Clearly, if we keep building it they will come. The city has one pedestrian bridge leading from South Knoxville to downtown, not by design but rather because it needs to be repaired. The city government is falling all over itself to build a bridge for the University of Tennessee, supposedly for students to walk across, after having removed something like $9 million of taxable property from the tax rolls. It is surely a coincidence that the same bridge would allow those folks to disembark from their yachts and big boats to Neyland Stadium on game days.
Both the city and county governments need to be thinking about the quality of life for the people living here now, not those who might wish to come here. As to those visiting, there seem to be plenty of hotels and motels to accommodate them. The City of Knoxville doesn’t need to tax people out of their homes in order to build more apartments, or if so, be honest about it. Nor does Knox County need to be one big cookie-cutter subdivision.
Keeping up our roads, parks, schools, and the like does indeed require money and repairing our existing infrastructure, but unlike Knox County, the City of Knoxville clearly has a spending problem, but don’t expect to read that in the pages of the Knoxville News-Sentinel. Just how does a government offering so few services continue to need more and more money to spend? For one thing, the salaries paid to public employees inside the city are larger than those paid to similar employees in the county government who render most of the services.
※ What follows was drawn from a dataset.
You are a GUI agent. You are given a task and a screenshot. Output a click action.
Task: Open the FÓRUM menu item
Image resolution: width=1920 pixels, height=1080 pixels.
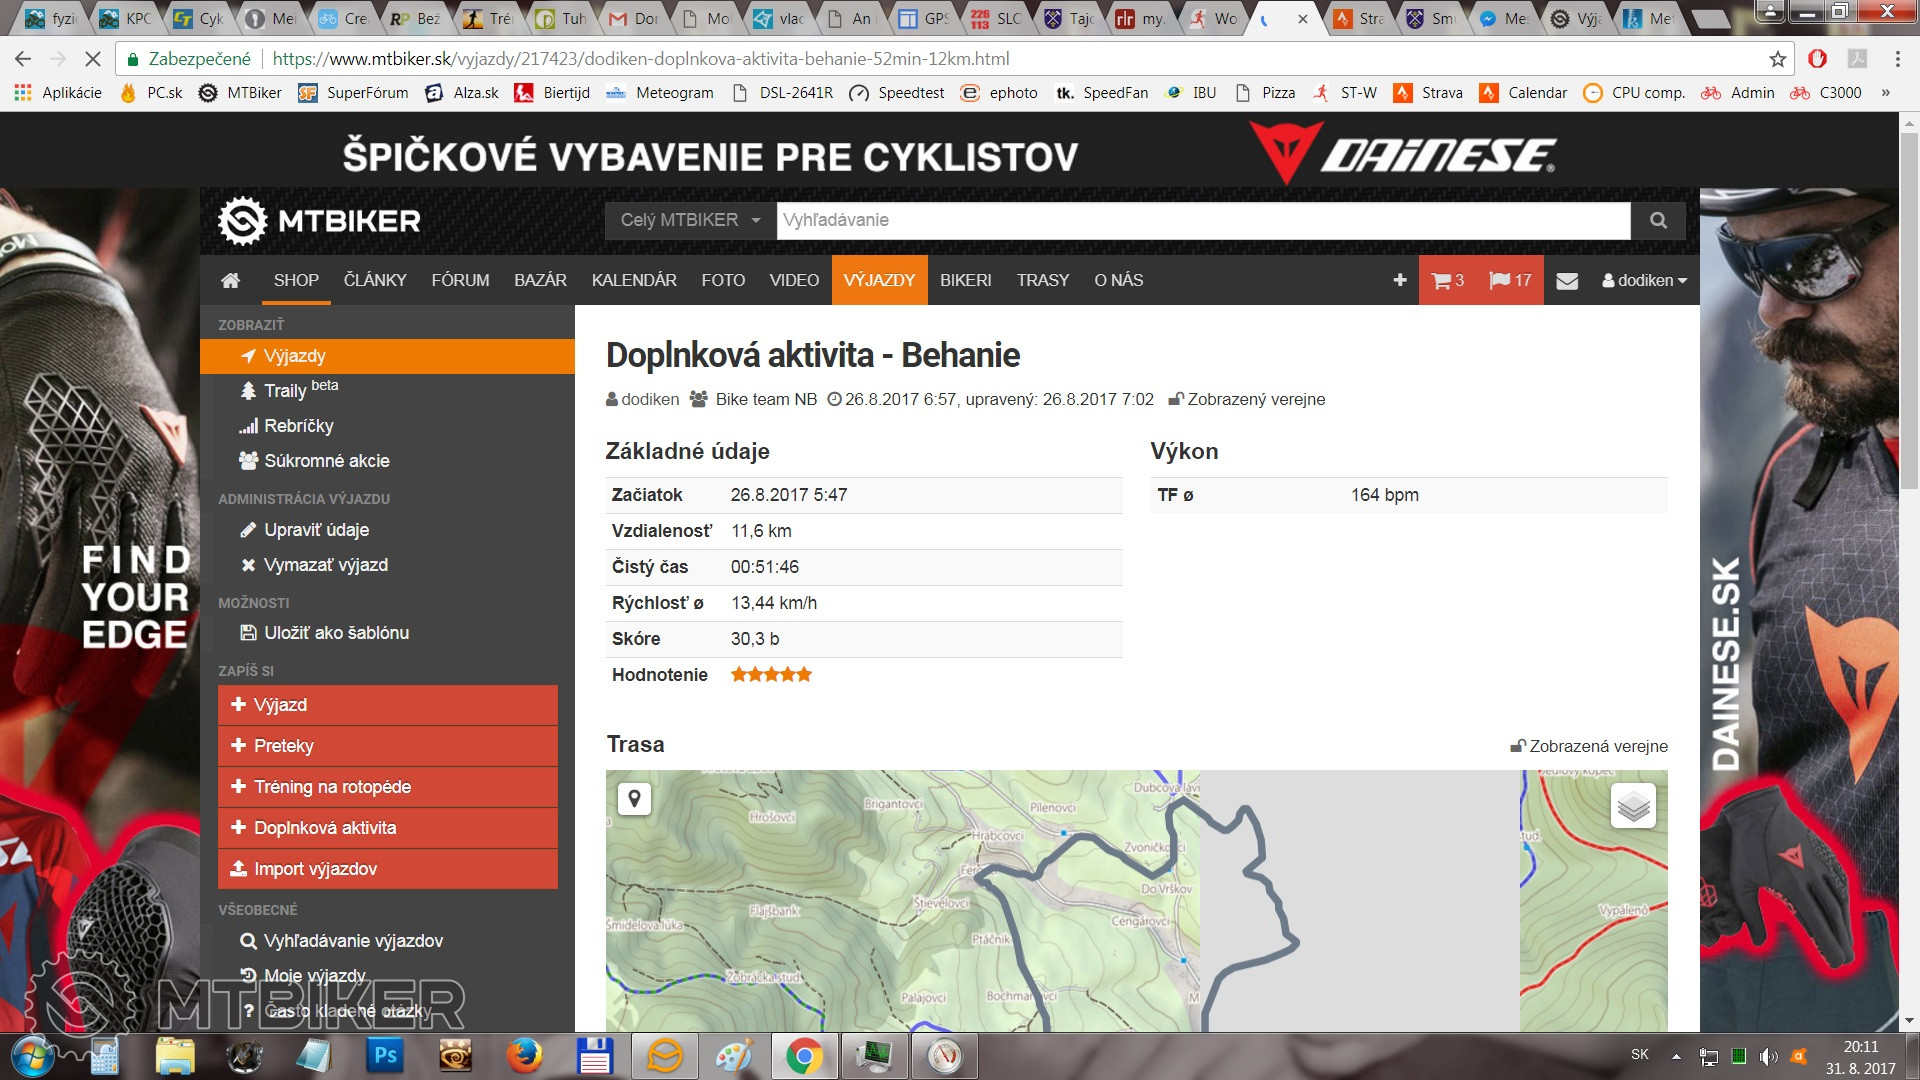tap(460, 280)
Most county employees have a 401K retirement account rather than a lifetime pension that enjoys regular cost-of-living increases. Out of the last two property tax increases inside the city, the first was largely to keep the pensions solvent. The very notion that an employee or someone in public office should be able to assign pension rights to a child is absurd and just plain wrong.
Legacy Media Has No Credibility
With every passing day it becomes clearer and clearer that the mainstream news media either looked the other way or just plain lied about the mental condition of Joe Biden. When Biden blurted out one day that he, like millions of other Americans, had cancer, many of us – including me – thought it was another of his inexplicable out-there comments.
Now it looks as if it was the truth. Numerous medical experts believe that Biden’s unfortunate prostate cancer didn’t develop within the last few days, but rather over the last several years. Jake Tapper, who played his role in trying to gaslight the American people before trying to turn a buck by revealing how the Biden White House attempted to cover up Biden’s decline, has written that aides were talking about putting Biden in a wheelchair after the 2024 election if he won a second term.
Media and news outlets that deliberately mislead or lie ruin their own credibility. They should know that trust takes a long time to earn, but can evaporate in a second. There is a good reason why polls show the media is less popular with the public than Congress. They did it the old-fashioned way: they earned it.